A first-time parent is discussing developmental milestones with a nurse. The nurse tells the client she can reasonably expect her child to achieve which of the following by the time the child is 2 years old?
- A. is left-hand dominant
- B. clings to caregivers in new situations
- C. walks with assistance of another
- D. says several single words
Correct Answer: D
Rationale: By age 2, children typically say several single words. Hand dominance emerges later, clinging is earlier, and walking is independent by 2.
The nurse is preparing a community educational presentation. The topic is the leading causes of death for people ages 12-19. The nurse knows that which of the following should be presented?
- A. unintentional injuries
- B. cancer
- C. homicide
- D. suicide
Correct Answer: A
Rationale: Unintentional injuries, primarily motor vehicle accidents, are the leading cause of death for ages 12-19. Cancer (B), homicide (C), and suicide (D) are significant but rank lower.
The nurse teaches a preoperative client about the nasogastric (NG) tube that will be inserted in preparation for surgery. The nurse determines that the client understands when the tube will be removed during the postoperative period based on which statement by the client?
- A. When my doctor says so.
- B. When I can tolerate food without vomiting.
- C. When my gastrointestinal (GI) system is healed.
- D. When my bowels begin to function again and I begin to pass gas.
Correct Answer: D
Rationale: NG tubes are discontinued when normal function returns to the GI tract. Although the surgeon determines when the NG tube will be removed, 'When my doctor says so' does not determine the effectiveness of teaching. Food would not be administered unless bowel function returns. The tube will be removed well before GI healing occurs.

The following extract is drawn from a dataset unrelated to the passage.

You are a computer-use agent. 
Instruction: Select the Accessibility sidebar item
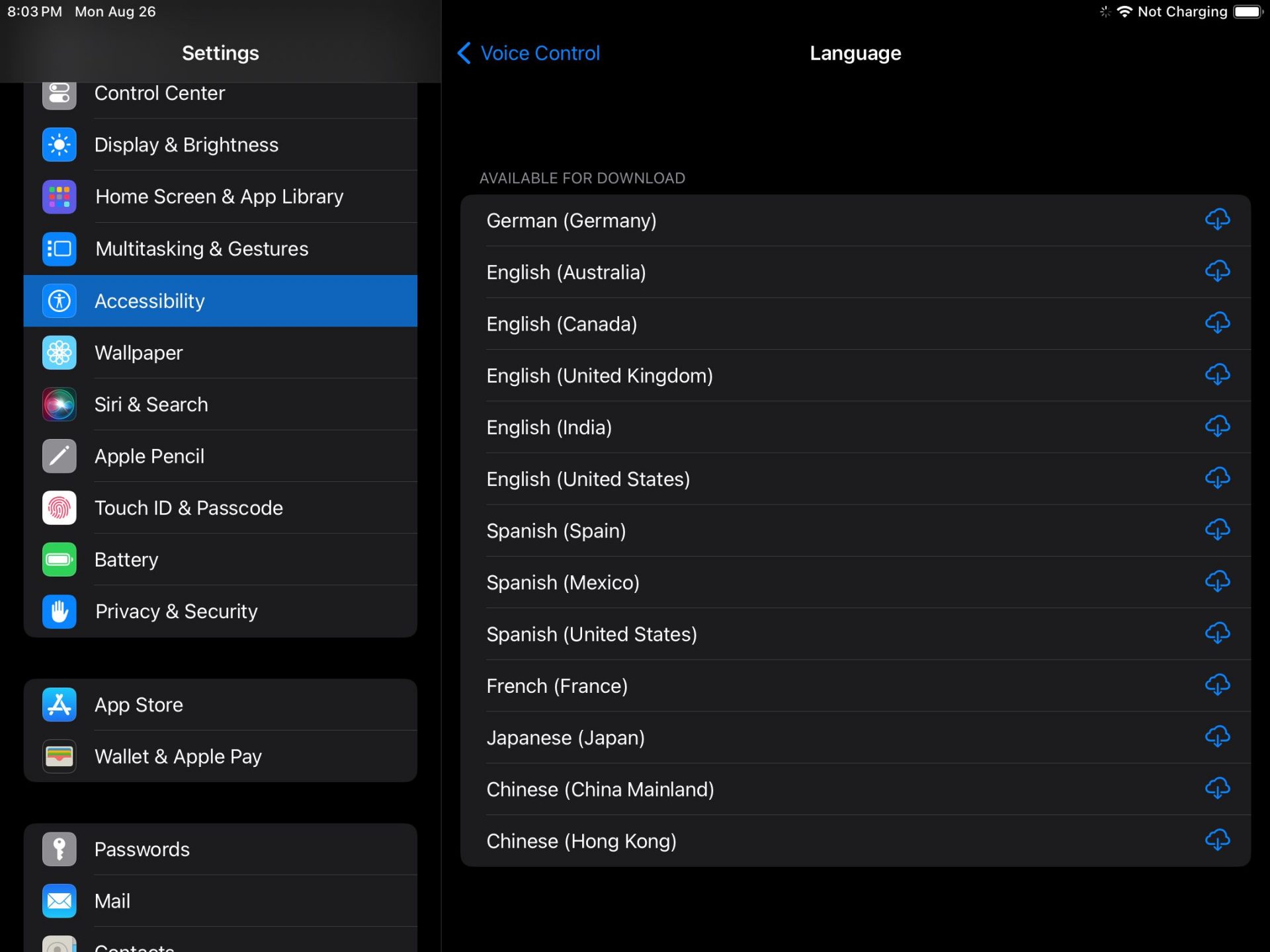point(220,301)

The nurse is teaching health education classes to a group of expectant parents, and the topic is preventing cognitive impairment caused by congenital hypothyroidism. What should the nurse tell the parents is the most effective means of promoting early intervention?
- A. Vitamin intake
- B. Neonatal screening
- C. Adequate protein intake
- D. Limiting alcohol consumption
Correct Answer: B
Rationale: Congenital hypothyroidism is a common preventable cause of cognitive impairment. Neonatal screening is the only means of early diagnosis followed by intervention and the subsequent prevention of cognitive impairment. Newborn infants are screened for congenital hypothyroidism before discharge from the newborn nursery and before 7 days of life. Treatment is begun immediately, if necessary. Vitamin intake and adequate protein will not specifically prevent this disorder. Alcohol consumption during pregnancy needs to be restricted rather than just limited.